# Impossible de récupérer les pièces jointes d’un événement calendrier



## gwen-lr (29 Septembre 2022)

Bonjour,
Sur iOS 16 et iPhone 14pro, je n’arrive pas à récupérer les pièces jointe d’un événement  avec raccourci et la commande « obtenir les détails d’un événement ». 
Le même raccourci sur Mac ou iPhone X et iOS15 fonctionne. 
Une idée ?


----------



## gwen-lr (26 Octobre 2022)

Bon, je vois que je n'attire pas les foules avec mon problème...

C'est un raccourci que j'ai crée sur iOS 16 qui fonctionne pas. Puis je l'ai partager sur un iPhone X sous iOS15 et là il fonctionne.
Le même raccourci synchroniser via mon compte iCloud sur Mac OS 12,6 fonctionne parfaitement.

J'espérais que iOS16,1 règle le problème, mais non. J'ai l'impression qu'il y a un bug sur iOS16 à ce niveau.

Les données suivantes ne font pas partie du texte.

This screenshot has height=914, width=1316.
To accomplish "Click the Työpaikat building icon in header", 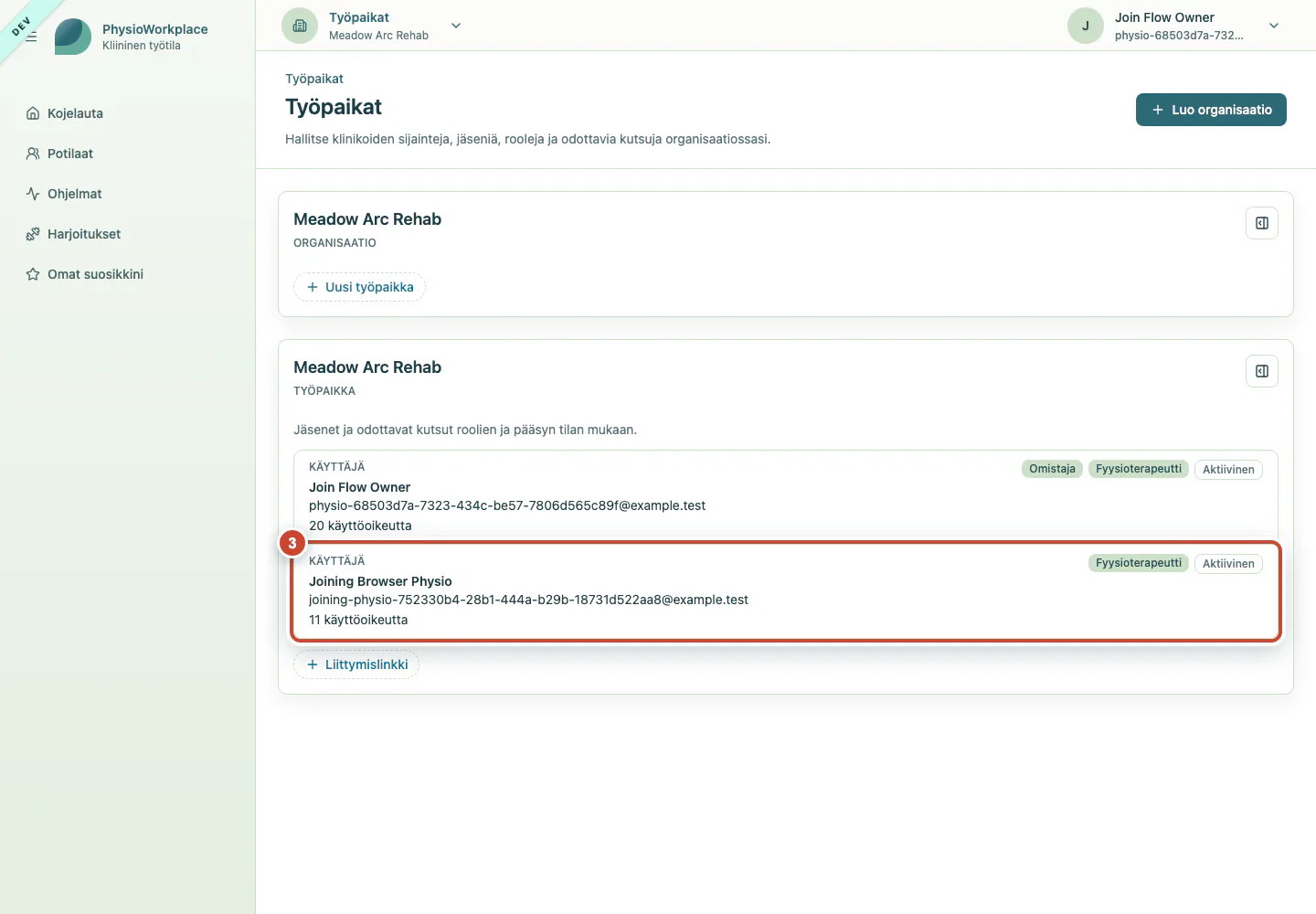I will [x=300, y=26].
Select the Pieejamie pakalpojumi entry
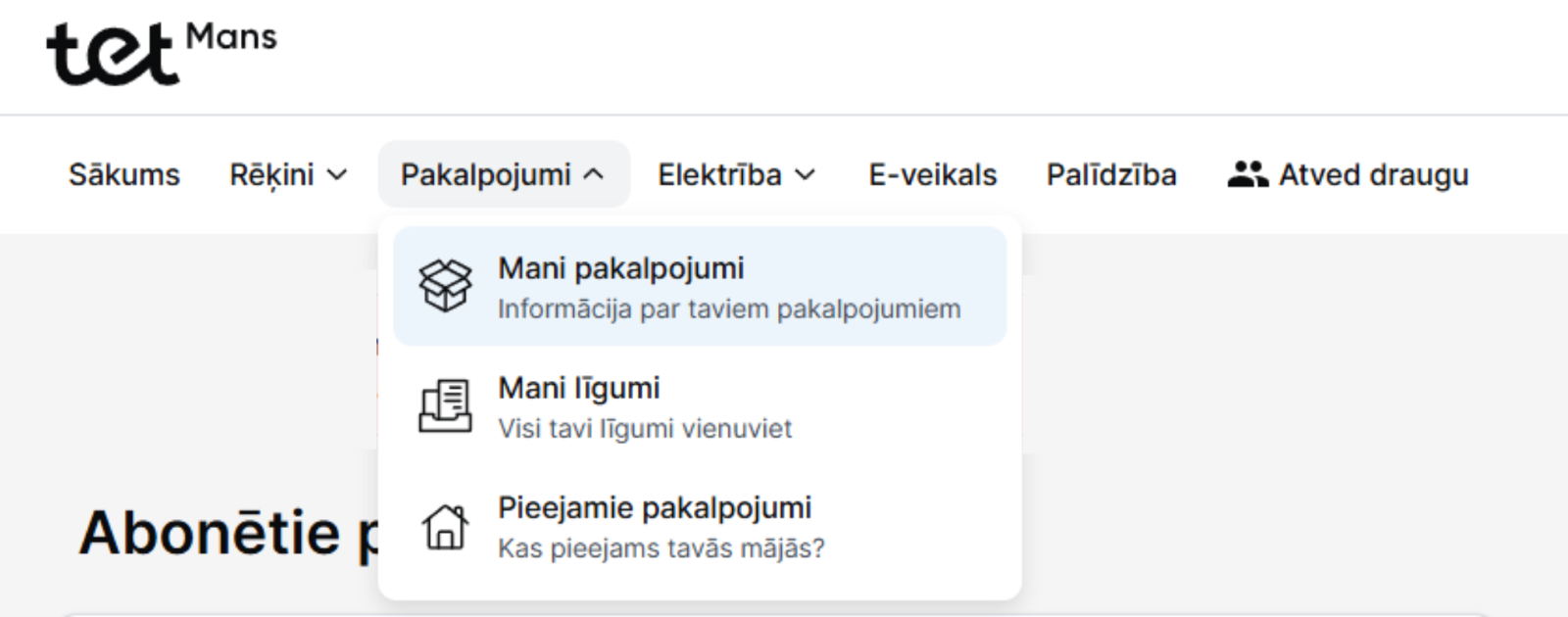 coord(700,527)
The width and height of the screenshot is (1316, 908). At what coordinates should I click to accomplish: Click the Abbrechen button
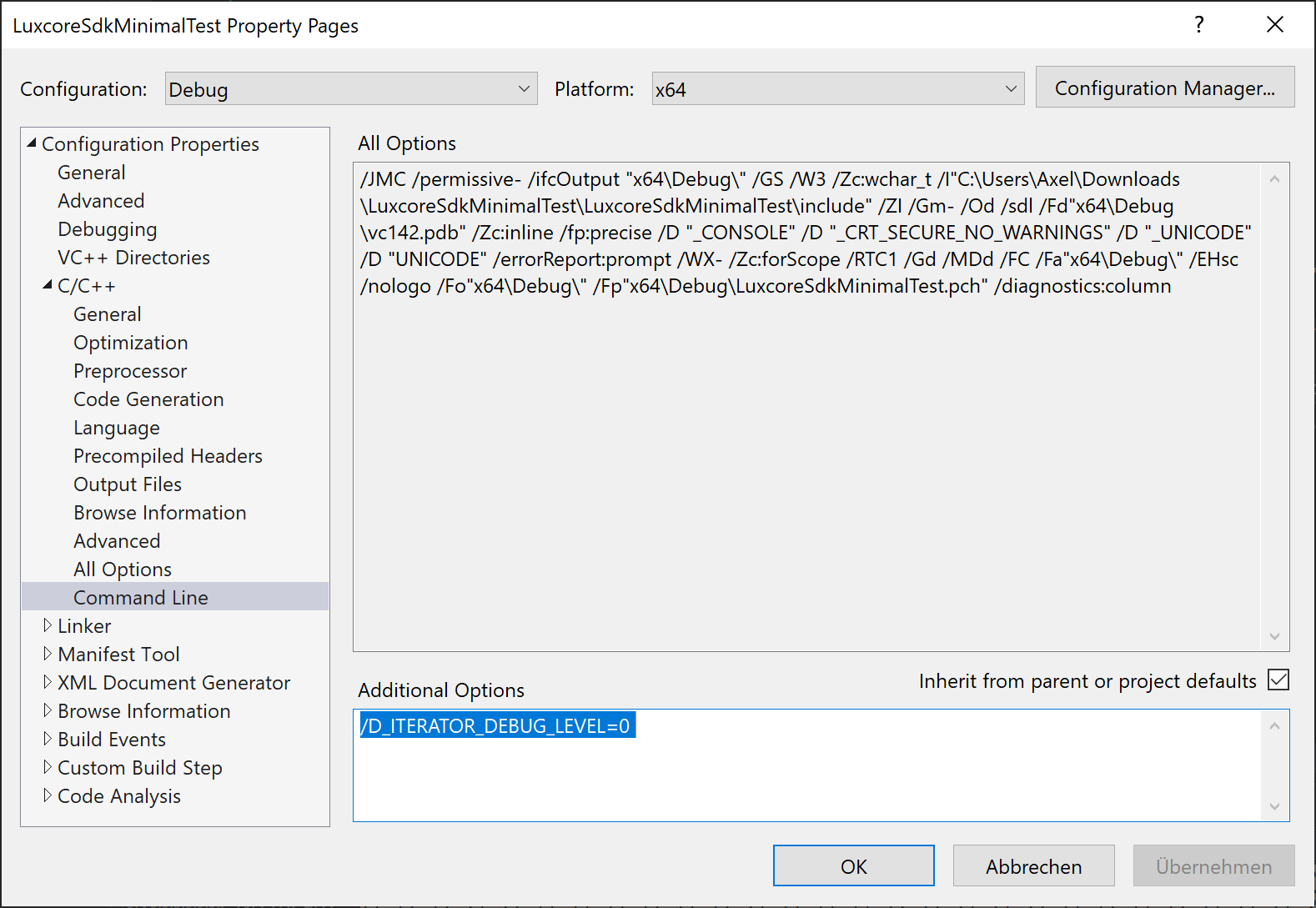point(1033,866)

si jamais quelqu'un un chaud pour tester ce raccourci sur un des ses appareils, voici le lien de partage : https://www.icloud.com/shortcuts/274d9d946b094729ab8789f0ed413427

le raccourci est censé simplement afficher dans "Coup d'oeil" les pièces jointe de l'évènement Calendrier sélectionner.
Merci de votre aide.


----------



## gwen-lr (17 Décembre 2022)

Bug résolu dans iOS 16.2


----------